Humarawa rimase per un istante perplesso, poi prese uno dei due anelli d’oro contenuti nell’anfora e lo porse a Crespi.
«Questo è per te e per la tua amicizia. Ti prego di far consegnare, assieme all’urna contenente le ‘mie’ ceneri, anche la coppa d’oro, la statua e l’altro anello. Saranno gli oggetti che i miei discendenti onoreranno come gli unici pervenuti loro da un lontano e valoroso avo.»
Crespi prese l’Anello dei Re e lo infilò nella stessa tasca dove teneva il papiro dell’inventario controfirmato da Lisicrate.

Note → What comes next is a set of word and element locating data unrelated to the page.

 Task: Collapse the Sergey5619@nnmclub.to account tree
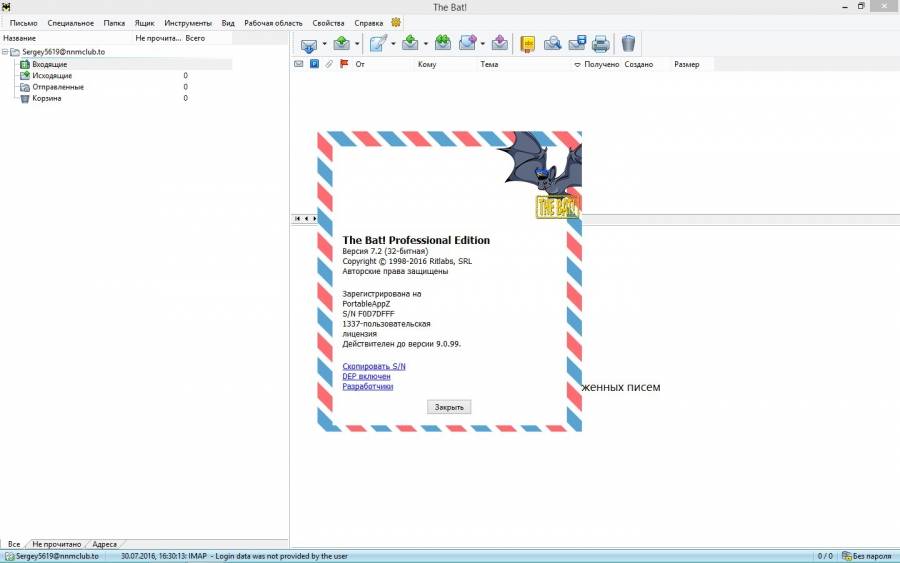click(5, 51)
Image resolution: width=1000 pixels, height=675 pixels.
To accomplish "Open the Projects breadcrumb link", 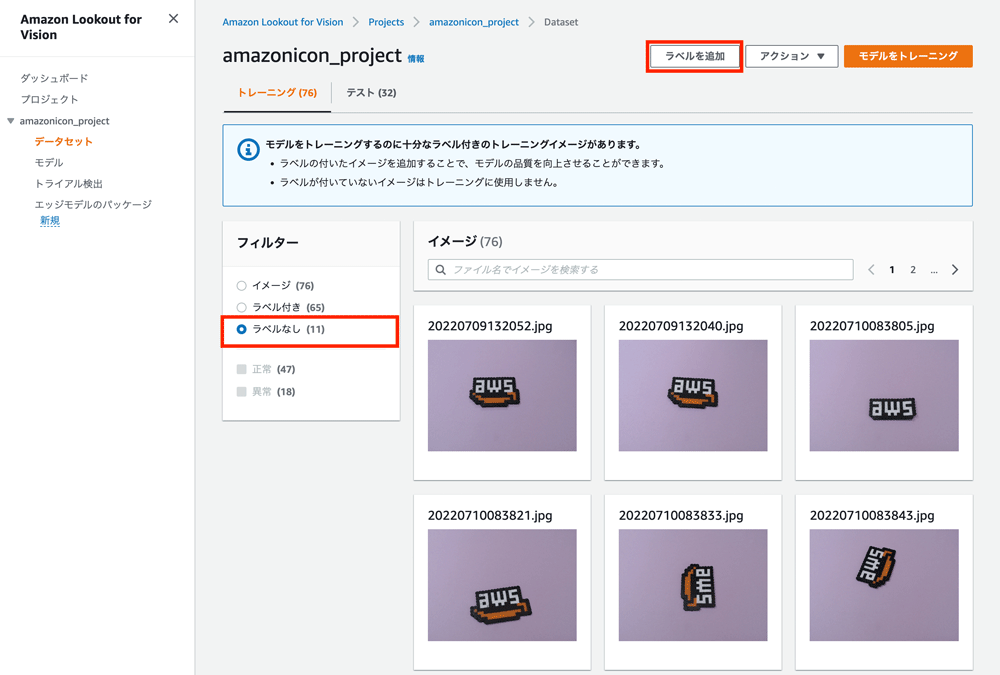I will click(x=386, y=22).
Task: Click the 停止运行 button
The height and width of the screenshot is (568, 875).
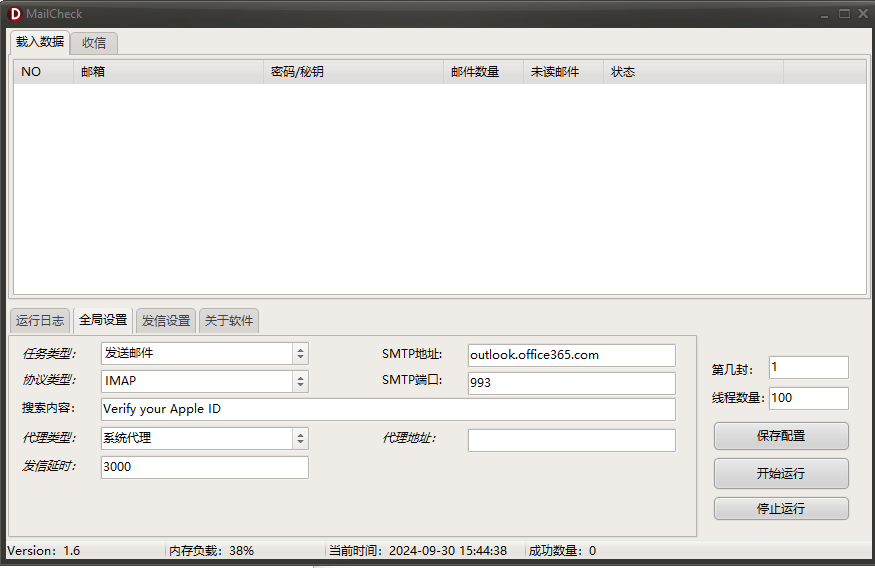Action: 781,508
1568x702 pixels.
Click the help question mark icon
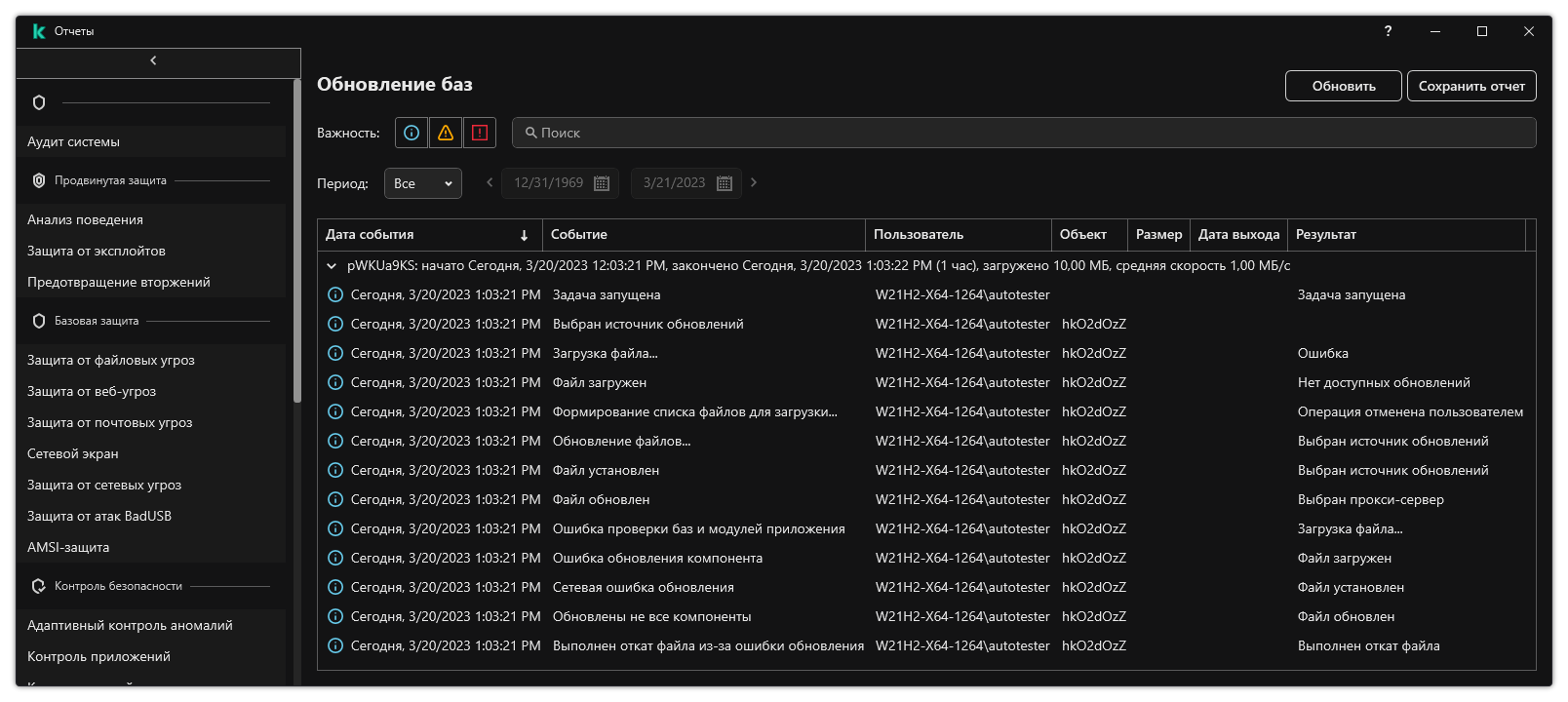tap(1388, 31)
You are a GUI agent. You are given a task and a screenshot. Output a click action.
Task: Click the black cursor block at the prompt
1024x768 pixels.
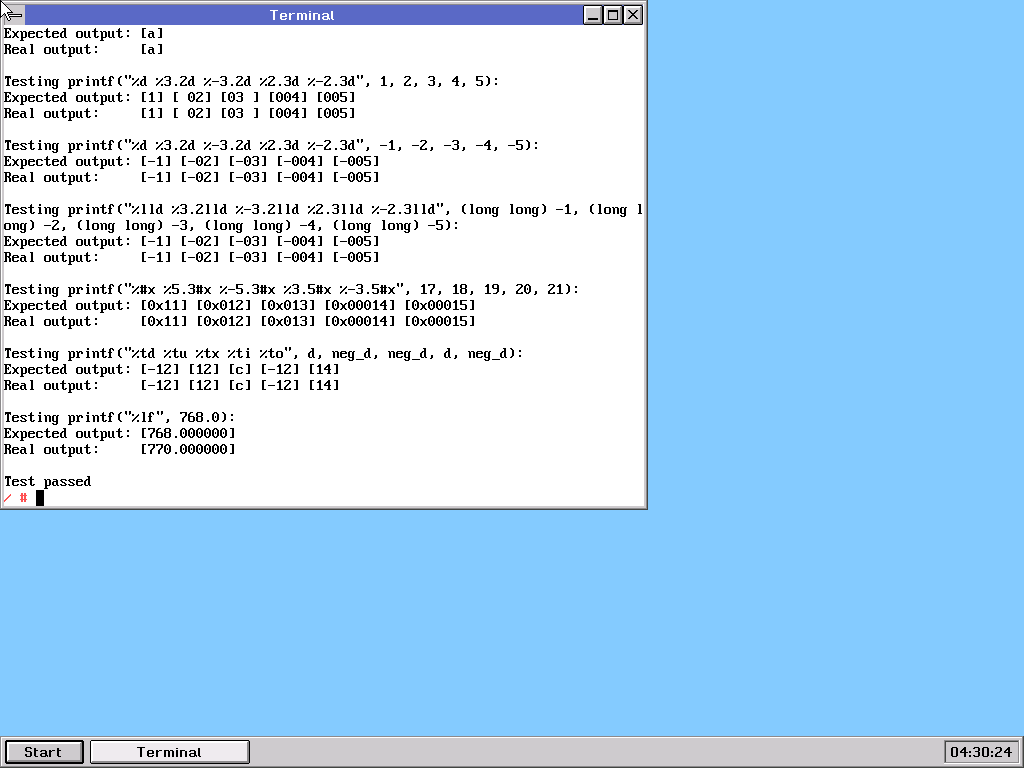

Entro pochi giorni, utilizzando la sua vasta rete mercantile nel lontano Oriente, avrebbe dato esecuzione alle «ultime volontà» di Hito Humarawa.
Febbraio 2002
Il rombo dei due reattori del jet Falcon del governo israeliano giungeva alle orecchie di Breil come un soffuso e persistente ronzio.
Oswald scorse ancora una volta il filmato, poi compose un numero privato dal telefono di bordo.

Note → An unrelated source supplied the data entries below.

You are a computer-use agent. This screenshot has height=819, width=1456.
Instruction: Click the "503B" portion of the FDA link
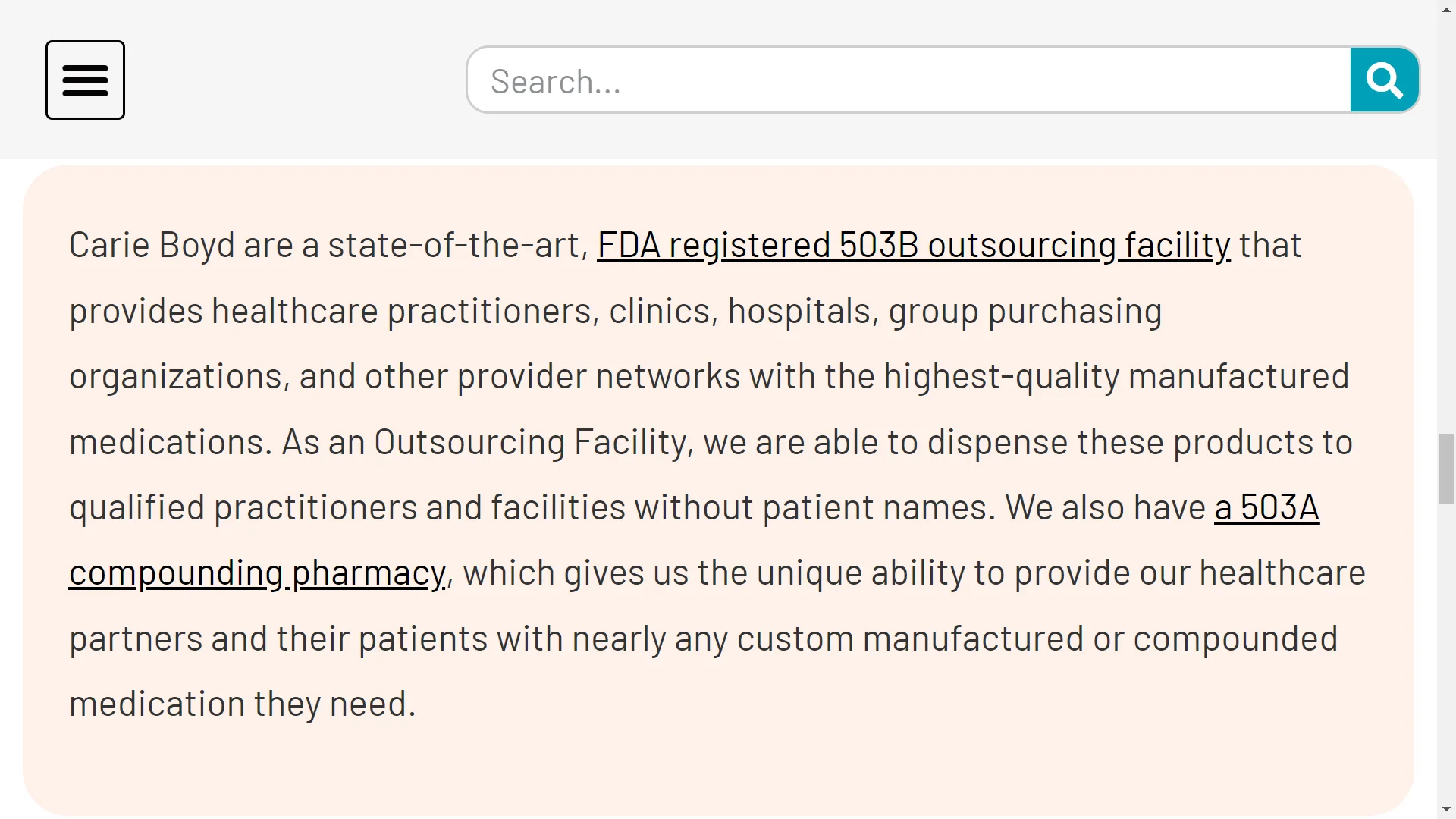(879, 246)
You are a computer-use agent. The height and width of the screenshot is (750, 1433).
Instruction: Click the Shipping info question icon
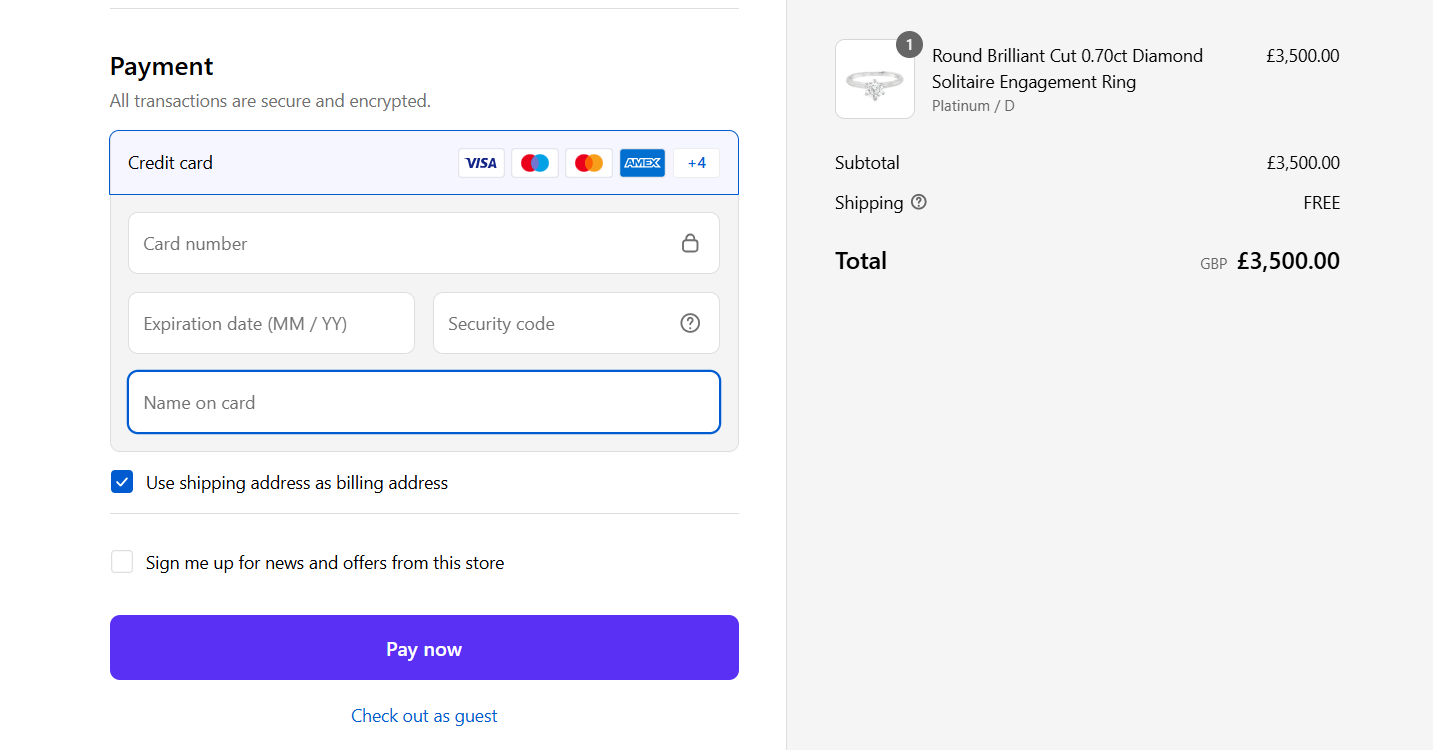click(919, 202)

«THEL?» chiese il premier non appena Erma fu in linea.
«Quasi certamente, o comunque qualche dispositivo difensivo molto simile», rispose il capo del Mossad. «Il missile Stinger è esploso a una decina di metri dall’auto. L’autista è morto, ma i passeggeri che ci interessavano se la sono egregiamente cavata.»

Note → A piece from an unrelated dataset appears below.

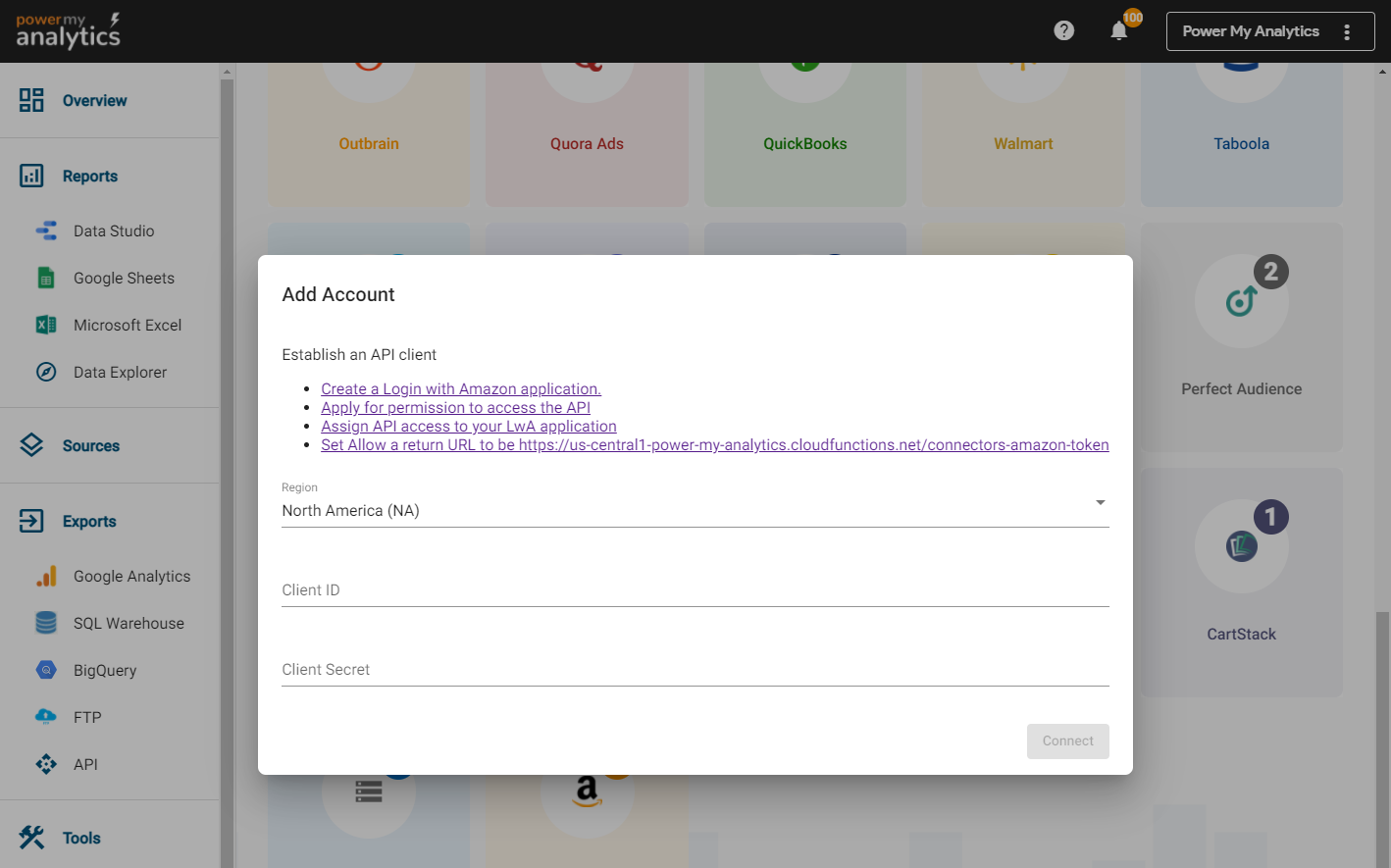Go to Overview in the sidebar

[x=94, y=101]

La sigla THEL stava per Tactical High Energy Laser e identificava un sistema di difesa capace di distruggere in volo qualsiasi missile ostile utilizzando un cannone laser.
«Non possiamo permetterci certi errori», disse ancora Breil. «Convochi il maggiore Milano presso il mio ufficio non appena sarà possibile.»
«Sarà fatto, dottor Breil», rispose Erma prima di chiudere la breve conversazione.
Per antica abitudine, Oswald aprì la sua casella di posta elettronica. Si ripromise che avrebbe letto più tardi il messaggio di Sara Terracini: ora, a destare la sua curiosità era stata una e-mail proveniente da un indirizzo sconosciuto, il cui suffisso «.jpn» era l’unica traccia in grado di rivelare la provenienza del messaggio. Del resto, se il mittente era chi immaginava Oswald, sarebbe stato impossibile risalire al Signore delle Acque.
‹CI SONO MODI MOLTO PIÙ EFFICACI DI UN VECCHIO STINGER PER METTERE ALLA PORTA OSPITI INDESIDERATI. PENSO CHE PRESTO LEI RICEVERÀ UNA LEZIONE DI GALATEO, DOTTOR BREIL.›
Oswald rimase a osservare lo schermo del computer inserito nel tavolo di mogano del salotto dell’aereo. In quel momento il jet puntò il muso in basso e cominciò a scendere in picchiata a velocità preoccupante.
Yasuo Maru era entrato nel suo ufficio da una decina di minuti. Aveva appena permesso che un medico della società disinfettasse le piccole escoriazioni che insanguinavano il suo volto, e la sua linea privata prese a trillare.
Riconobbe immediatamente la voce di Zhu Ling.
«Mi fa piacere saperla ancora in buona salute», disse il generale cinese. «Credo che sia ormai tempo di unire le nostre forze. Se proprio vuole sapere chi si diletta a far lanciare missili contro indifesi cittadini, provi a chiedere notizie al primo ministro del governo israeliano e ai suoi tirapiedi del Mossad. La saluto, Maru sama. A presto.»
L’ancora del C’est Dommage scese verso il fondale sabbioso di punta Marsala. E circa un’ora dopo Grandi e Vittard compirono una prima immersione.